6. Wat de boer niet kent, dat vreet hij niet (What the farmer doesn’t know, he won’t eat)

An old Dutch saying that might very well still stand strong in the Dutch country side, where the inhabitants are no very adventurous in their food. Typically, Dutch farmers from the ‘provinces’ prefer to eat food they know and trust.

Learn Dutch with DutchPod101.com

 

7. Als je voor een dubbeltje geboren bent, word je nooit een kwartje (If you are born for 10 cents, you’ll never become 25)

The words ‘dubbeltje’ and ‘kwartje’ in this well know Dutch saying refer to the 10 cent coin (dubbeltje) and 25 cent coin (kwartje) in the times The Netherlands had the Dutch guilder as a currency instead of the Euro.

This expression means that it doesn’t matter what you do, you can never become more classy. This is the contrast of the American way of life, where you can become whoever you want to be, as long as you try hard enough.

 

8. Gekken en dwazen schrijven hun namen op muren (of deuren) en glazen (Fools and crazy people write their names on walls and windows)

Dutch expression meaning people who have little content in their words, often scream the loudest. This expressions refers to the Dutch moral of modesty.
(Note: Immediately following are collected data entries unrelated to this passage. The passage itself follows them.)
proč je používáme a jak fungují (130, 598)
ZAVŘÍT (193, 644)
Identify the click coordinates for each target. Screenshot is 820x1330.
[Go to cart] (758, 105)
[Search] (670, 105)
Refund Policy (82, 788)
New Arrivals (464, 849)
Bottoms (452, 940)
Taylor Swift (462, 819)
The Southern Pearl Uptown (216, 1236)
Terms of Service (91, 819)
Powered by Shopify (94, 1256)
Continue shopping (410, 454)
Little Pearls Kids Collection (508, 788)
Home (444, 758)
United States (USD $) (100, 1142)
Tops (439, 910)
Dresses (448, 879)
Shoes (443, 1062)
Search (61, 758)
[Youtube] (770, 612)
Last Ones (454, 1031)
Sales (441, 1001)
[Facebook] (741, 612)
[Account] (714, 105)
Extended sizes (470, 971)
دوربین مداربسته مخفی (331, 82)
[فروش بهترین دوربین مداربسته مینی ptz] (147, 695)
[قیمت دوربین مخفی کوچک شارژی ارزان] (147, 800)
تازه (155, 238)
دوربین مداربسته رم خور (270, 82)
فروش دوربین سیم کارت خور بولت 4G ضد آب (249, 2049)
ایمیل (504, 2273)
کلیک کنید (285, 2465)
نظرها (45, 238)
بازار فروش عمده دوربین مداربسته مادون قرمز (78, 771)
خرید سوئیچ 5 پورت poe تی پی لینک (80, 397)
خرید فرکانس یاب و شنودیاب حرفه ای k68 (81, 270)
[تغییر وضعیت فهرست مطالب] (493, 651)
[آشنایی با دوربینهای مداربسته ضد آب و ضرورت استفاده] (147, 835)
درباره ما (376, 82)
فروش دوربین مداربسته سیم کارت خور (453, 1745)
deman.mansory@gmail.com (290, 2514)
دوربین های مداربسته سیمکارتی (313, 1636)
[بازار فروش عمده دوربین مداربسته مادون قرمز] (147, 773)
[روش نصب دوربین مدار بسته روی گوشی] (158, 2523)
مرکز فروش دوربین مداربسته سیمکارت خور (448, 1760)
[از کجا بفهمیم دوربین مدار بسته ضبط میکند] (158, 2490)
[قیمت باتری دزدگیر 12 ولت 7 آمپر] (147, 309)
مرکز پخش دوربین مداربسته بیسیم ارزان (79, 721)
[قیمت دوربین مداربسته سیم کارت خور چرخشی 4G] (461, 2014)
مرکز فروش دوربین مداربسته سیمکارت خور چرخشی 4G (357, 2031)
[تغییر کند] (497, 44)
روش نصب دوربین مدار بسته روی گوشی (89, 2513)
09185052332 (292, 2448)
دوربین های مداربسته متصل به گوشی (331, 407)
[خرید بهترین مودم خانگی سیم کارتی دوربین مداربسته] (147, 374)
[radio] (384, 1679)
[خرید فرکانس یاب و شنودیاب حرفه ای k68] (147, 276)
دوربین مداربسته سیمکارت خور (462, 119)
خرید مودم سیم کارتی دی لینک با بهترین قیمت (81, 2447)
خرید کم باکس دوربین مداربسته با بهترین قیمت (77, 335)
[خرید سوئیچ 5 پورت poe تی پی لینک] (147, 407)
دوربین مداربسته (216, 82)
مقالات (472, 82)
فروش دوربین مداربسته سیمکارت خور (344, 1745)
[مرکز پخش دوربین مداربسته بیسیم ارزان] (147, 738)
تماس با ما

9. De beste stuurlui staan aan wal (The best sailors remain on shore)

Dutch proverb about criticizing. People who criticize others often are the same people who don’t do the actual work.

 

10. Wie wat bewaart, die heeft wat (Who saves, has something)

The Dutch verb ‘bewaren’ refers to keeping things instead of throwing them away. The fact that none of the English words ‘keeping’ or ‘saving’ cover the meaning, says something about the importance of this Dutch quality: don’t ever throw anything away, you might need it later.

But this Dutch expression also says something about the Dutch being the champions of the world in putting money on a savings account. Even in times of crisis, the Dutch still manage to live sober enough to be able to put some money on a bank account.

After all, you might need it even more later!